During my divorce in the late ’80’s, I took a bad fall off of my bike and injured my left hip. I likely cracked the femur, and developed a dinner plate-sized nasty bruise, and, over time, an equal-sized inertial point of scar tissue in that area. The fall also caused micro-tears and “permanent” misalignments systemically. It has been tended to over the decades on a regular basis, through various modalities, and for the most part has been quite functional.

Presently I am in the process of editing and revising a book I have written about how to heal and develop resilience, agency and empowerment after having an abortion. I am pro-choice.

My family knows my abortion story, including my youngest brother. Yet, it was inadvertently disclosed to me very recently, by another family member, that this brother has been spreading vitriolic hate about women who have had abortions. I could go into his state of being, but this story is not about him.

The abortion I had in my early twenties was with my high school sweetheart, whom, after the abortion, I would marry.

After learning of the insensitive actions and speech of my youngest brother, my old hip injury went spontaneously into excruciating spasm. It felt as if the injury had just happened. I hobbled around for nearly a week, as it slowly improved. During this time I received bodywork from Hakeem, a talented practitioner, and we naturally focused our attention on tending to this old wound.

As a bodyworker, I am aware that the left side is the feminine side, and the hip area is about support and movement. What arose in Hakeem as we were working, was the awareness that this injury was about shame. That felt right to me. We tracked and made connections with the internal imagery that arose within me during the session.

We both were aware of how the color that arose in my minds eye, as he was working with the ligaments in my hip, tracked medially into my solar plexus. The color that arose deep in the wounded area of my hip was yellow, and the color of the solar plexus chakra is yellow. The solar plexus chakra is about personal power.

by Angela Ferri, 1979

I was being shamed, once again, because another wanted to destroy my personal power. This is the same thing that is happening culturally around abortion access, presently.

During my walk this morning, spontaneous memories arose of experiences I had with my father, my father and my wasband (ex-husband) together, and my wasband’s behavior shortly after I left him.
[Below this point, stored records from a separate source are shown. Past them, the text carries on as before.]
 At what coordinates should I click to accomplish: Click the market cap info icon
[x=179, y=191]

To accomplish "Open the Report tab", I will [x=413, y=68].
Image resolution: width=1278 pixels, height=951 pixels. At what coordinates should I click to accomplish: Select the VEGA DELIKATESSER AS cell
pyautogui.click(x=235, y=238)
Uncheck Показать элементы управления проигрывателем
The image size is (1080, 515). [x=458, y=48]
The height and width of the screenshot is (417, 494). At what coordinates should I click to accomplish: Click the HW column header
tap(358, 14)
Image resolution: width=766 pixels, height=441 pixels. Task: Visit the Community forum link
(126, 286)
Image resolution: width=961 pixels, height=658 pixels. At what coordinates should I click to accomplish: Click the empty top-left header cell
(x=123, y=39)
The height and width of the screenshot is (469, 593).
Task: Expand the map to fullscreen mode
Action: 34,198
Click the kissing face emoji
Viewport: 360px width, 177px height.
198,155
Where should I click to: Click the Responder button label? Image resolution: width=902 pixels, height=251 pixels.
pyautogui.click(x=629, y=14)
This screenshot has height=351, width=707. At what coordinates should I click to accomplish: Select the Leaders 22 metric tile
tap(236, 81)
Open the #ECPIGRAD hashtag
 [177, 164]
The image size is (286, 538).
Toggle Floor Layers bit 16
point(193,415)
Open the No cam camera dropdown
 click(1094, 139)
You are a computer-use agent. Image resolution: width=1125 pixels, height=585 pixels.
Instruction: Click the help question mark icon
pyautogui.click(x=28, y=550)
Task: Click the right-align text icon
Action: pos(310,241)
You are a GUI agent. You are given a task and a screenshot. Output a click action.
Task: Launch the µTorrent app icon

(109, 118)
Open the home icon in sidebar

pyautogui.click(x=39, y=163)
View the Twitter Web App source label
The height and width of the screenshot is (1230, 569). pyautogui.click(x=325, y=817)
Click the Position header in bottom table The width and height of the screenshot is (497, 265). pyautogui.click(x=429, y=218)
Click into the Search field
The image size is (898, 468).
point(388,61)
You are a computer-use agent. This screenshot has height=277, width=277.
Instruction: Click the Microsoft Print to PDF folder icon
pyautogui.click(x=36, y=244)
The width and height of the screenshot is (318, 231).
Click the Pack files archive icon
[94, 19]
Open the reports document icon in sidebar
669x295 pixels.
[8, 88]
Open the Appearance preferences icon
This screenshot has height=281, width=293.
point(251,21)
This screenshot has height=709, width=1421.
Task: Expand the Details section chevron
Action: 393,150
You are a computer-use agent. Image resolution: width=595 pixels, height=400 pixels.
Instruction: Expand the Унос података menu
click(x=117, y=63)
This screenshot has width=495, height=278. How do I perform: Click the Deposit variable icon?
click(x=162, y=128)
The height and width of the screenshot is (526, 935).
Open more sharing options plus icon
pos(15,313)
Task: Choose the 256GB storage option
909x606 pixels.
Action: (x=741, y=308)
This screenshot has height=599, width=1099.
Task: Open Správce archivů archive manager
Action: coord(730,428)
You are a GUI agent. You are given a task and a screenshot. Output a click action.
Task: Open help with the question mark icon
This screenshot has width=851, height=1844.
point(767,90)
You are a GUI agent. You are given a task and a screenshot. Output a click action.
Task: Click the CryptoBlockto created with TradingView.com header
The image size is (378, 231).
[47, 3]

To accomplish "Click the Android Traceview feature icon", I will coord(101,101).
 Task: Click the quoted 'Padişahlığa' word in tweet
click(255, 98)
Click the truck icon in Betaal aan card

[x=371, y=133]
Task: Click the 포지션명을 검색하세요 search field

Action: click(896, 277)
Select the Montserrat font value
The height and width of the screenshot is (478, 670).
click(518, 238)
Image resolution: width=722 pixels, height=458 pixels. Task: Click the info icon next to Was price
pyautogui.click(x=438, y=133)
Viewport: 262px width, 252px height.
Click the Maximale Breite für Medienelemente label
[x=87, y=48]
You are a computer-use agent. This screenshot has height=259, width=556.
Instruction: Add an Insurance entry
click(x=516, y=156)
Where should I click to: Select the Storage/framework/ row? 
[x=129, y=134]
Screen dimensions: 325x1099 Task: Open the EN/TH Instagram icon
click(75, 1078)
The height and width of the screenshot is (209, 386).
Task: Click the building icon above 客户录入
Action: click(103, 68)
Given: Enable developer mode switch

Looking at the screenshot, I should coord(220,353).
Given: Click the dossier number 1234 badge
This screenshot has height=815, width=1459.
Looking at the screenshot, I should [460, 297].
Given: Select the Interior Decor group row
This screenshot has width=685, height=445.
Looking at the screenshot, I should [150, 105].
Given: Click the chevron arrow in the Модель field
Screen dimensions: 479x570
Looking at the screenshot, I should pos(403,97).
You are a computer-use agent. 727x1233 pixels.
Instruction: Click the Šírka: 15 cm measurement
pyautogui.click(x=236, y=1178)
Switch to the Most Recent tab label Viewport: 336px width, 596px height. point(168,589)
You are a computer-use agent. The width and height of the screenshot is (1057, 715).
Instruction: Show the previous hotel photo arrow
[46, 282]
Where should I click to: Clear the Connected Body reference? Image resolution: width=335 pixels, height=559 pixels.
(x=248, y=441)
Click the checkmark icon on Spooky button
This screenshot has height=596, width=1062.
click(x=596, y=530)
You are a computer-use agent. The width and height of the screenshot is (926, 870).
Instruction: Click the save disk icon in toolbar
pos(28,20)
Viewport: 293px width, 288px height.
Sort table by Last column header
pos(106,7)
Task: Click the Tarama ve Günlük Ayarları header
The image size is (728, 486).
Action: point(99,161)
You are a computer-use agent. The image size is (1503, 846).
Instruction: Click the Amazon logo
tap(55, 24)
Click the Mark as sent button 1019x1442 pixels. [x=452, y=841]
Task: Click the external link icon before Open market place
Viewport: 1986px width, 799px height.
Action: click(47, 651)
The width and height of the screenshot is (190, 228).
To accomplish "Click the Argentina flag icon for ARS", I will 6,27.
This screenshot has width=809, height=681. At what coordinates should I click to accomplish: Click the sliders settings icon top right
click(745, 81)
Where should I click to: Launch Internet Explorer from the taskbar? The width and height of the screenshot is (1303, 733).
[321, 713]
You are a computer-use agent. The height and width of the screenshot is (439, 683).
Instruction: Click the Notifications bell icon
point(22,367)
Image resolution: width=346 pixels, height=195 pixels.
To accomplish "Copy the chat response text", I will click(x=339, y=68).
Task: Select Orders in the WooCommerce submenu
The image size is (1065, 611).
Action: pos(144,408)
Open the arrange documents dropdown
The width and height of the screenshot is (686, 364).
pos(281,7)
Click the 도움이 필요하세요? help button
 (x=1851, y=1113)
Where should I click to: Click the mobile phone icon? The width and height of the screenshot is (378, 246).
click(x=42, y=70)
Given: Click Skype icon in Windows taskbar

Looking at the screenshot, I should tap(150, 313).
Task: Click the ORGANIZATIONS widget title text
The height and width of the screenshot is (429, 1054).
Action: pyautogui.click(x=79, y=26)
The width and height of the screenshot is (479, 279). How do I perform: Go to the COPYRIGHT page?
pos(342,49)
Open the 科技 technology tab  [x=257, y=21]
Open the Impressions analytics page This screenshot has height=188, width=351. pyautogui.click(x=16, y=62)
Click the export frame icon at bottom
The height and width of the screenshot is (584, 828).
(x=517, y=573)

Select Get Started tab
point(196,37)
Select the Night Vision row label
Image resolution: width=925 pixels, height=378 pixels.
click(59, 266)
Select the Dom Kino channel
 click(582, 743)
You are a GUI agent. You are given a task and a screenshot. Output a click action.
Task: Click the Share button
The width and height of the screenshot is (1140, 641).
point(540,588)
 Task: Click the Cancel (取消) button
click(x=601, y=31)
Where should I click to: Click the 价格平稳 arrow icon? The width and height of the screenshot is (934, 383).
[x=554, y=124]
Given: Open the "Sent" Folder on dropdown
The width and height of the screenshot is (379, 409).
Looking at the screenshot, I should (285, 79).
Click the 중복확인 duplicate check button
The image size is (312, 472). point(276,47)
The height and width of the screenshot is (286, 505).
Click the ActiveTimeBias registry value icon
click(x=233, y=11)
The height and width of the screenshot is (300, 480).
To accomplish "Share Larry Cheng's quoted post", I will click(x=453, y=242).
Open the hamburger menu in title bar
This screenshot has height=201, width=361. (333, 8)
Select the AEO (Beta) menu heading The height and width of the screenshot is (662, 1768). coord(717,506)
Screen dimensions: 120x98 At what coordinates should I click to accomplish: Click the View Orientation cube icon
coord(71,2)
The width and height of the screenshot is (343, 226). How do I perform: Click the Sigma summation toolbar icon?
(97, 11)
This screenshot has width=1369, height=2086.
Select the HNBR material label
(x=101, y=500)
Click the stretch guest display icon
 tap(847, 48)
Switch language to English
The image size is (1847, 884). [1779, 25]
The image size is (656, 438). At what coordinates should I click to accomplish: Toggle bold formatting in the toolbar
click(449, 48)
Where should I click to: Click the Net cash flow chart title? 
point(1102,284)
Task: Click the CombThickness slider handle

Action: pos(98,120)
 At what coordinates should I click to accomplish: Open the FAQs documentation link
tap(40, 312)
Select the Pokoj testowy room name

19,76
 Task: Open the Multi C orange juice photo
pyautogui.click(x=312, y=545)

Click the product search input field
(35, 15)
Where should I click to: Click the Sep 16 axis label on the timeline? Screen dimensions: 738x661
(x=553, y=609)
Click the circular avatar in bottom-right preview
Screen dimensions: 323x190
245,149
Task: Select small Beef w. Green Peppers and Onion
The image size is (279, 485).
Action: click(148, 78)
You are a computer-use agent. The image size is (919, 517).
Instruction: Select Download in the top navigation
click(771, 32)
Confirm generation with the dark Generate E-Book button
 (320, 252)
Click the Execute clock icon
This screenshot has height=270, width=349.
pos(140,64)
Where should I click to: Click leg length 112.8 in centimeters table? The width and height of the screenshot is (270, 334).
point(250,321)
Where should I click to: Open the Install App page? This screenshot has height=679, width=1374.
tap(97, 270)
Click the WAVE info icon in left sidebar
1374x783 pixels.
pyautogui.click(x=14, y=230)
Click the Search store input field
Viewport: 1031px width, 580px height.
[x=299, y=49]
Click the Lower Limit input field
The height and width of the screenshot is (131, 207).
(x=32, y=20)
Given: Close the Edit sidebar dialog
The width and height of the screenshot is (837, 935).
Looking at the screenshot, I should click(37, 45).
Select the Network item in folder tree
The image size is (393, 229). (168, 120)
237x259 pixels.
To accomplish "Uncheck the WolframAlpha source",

When I was a girl, I nurtured a seedling maple tree and we planted it in the back yard. Also, when I was a girl, I babysat so that I could pay for my own clothes, and so that I could buy art supplies; sketchbooks, charcoal, colored pencils, watercolors, canvases, brushes and oil paints. I ended up being awarded art-related scholarships to college to pay for parts of my education.

When I came back from college one summer, my father borrowed my then boyfriend’s chainsaw to cut down the tree I had nurtured from a seedling. No one asked me how I felt about it. Another summer, I returned from college and found that my father, without consulting with me, had thrown out all of my sketchbooks.

About five years later, I left my then husband, after he started beating me. I took what I could, and left the grandmother clock and cedar chest he had built, because they were his. Yet, when I returned to collect paintings I had created in graduate school, I found that he had thrown them all away without asking me.

Though we had been together for years prior to the abortion in 1979, he had left the decsion up to me completely, as he did with all big decsions. Looking back I wonder if I had had the child, which of us would have been discarded without consultation by my father and wasband; the child or me? Or both of us?

I’m walking without physical pain now.